Australian GPs have reported being hesitant in prescribing opioids to younger patients with chronic pain because they perceive the risk of opioid-related harm to be higher for this age group. In contrast, doctors are more comfortable prescribing opioids for older patients, as they believe these patients’ risk-to-benefit ratio is lower.
But middle-aged and older people are those with the highest risk for accidental overdose, says Craigie. “With aging we start to lose some physiological reserves, and that in itself is an increased risk,” she says.
“There is often the assumption that those deaths are just among people who are misusing their medicine. But we know that a large number of people who are prescribed opioids for chronic pain have some other risk factors such as being on a high dose, or having other morbidities,” says Nielsen.
Another common concern among doctors is that prescribing naloxone might make patients feel judged or offended.
“Language is another barrier,” says Nielsen. She says the term “overdose” is often linked to illicit drug use and suicide, while referring to it as “severe opioid-related side effects” or “life-threatening opioid toxicity” removes the stigma associated with it.

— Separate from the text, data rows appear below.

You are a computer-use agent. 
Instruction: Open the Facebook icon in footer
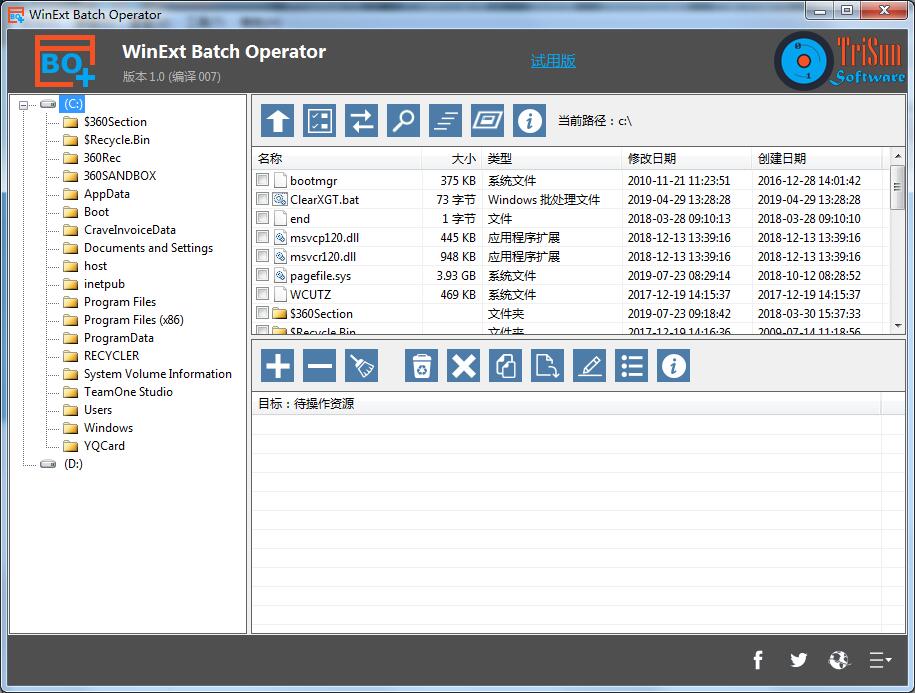click(758, 659)
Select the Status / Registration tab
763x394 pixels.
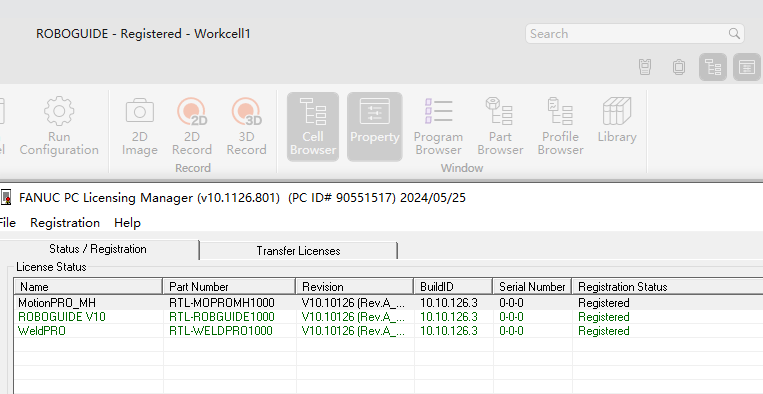[98, 249]
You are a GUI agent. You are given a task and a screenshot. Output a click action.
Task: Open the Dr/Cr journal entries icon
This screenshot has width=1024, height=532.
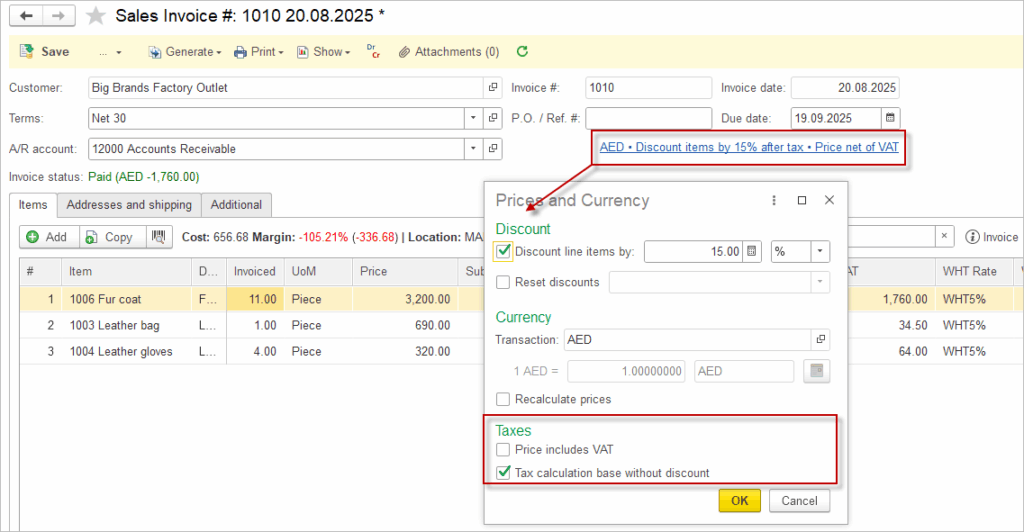[x=372, y=51]
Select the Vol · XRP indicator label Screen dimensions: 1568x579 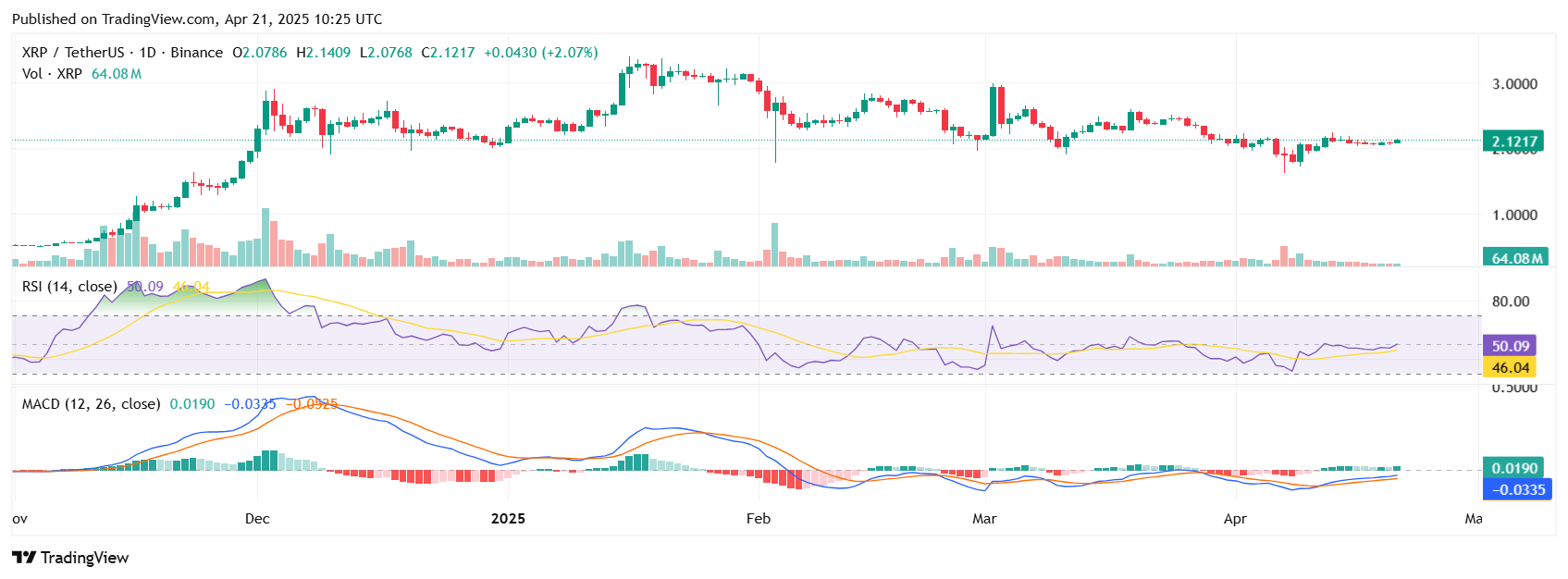(x=52, y=74)
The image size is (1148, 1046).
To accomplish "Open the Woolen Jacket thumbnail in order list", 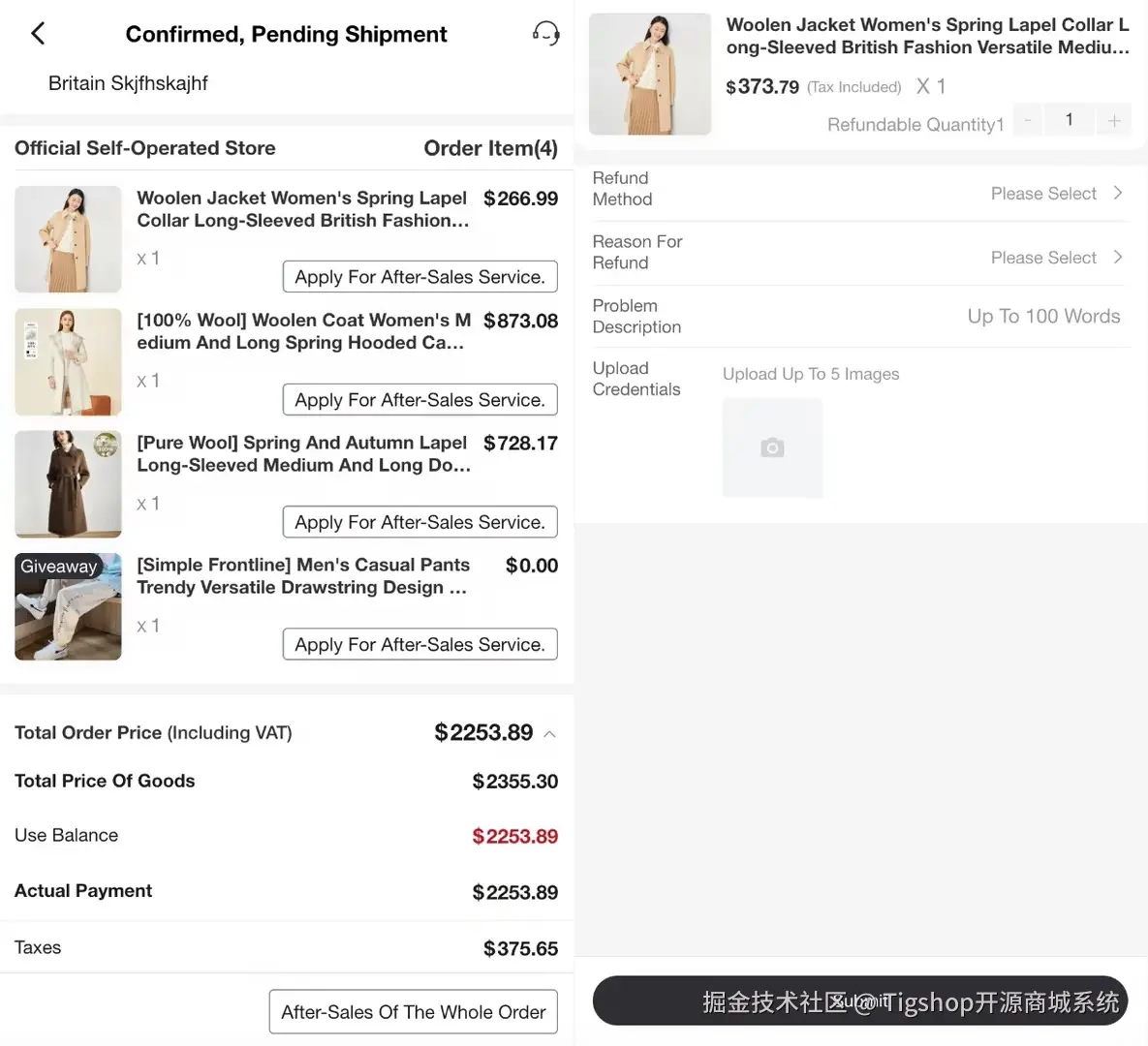I will 68,239.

Research shows that when people are informed, they are happy to keep naloxone in their meds cabinet. Nielsen calls on doctors to start conversations that are centred around opioid safety and emergency medicine. She says doctors should talk to patients and their families about potential opioid adverse effects, how to identify overdose symptoms and how to intervene.
“Sometimes recommending [naloxone] does give you the opportunity to have a helpful conversation with patients, because a lot of them don’t realise that they have this increased risk,” agrees Craigie.
People on strong long-term opioids are often prescribed laxatives and antiemetics (drugs hat mitigate against vomiting and nausea) to contrast some common opioid side effects. Neilsen says this concept should be extended to naloxone.
“Just like anyone who has peanut allergy would keep an EpiPen at home, if you take strong opioid, there is a risk you could have a severe adverse reaction, thus it makes sense to have naloxone available,” says Nielsen.
“There is a need to normalise the supply of naloxone as a routinely co-prescribed emergency medication.
“But that will require a shift in community and doctors’ attitudes, increase awareness around naloxone, and reduce the stigma associated with it.”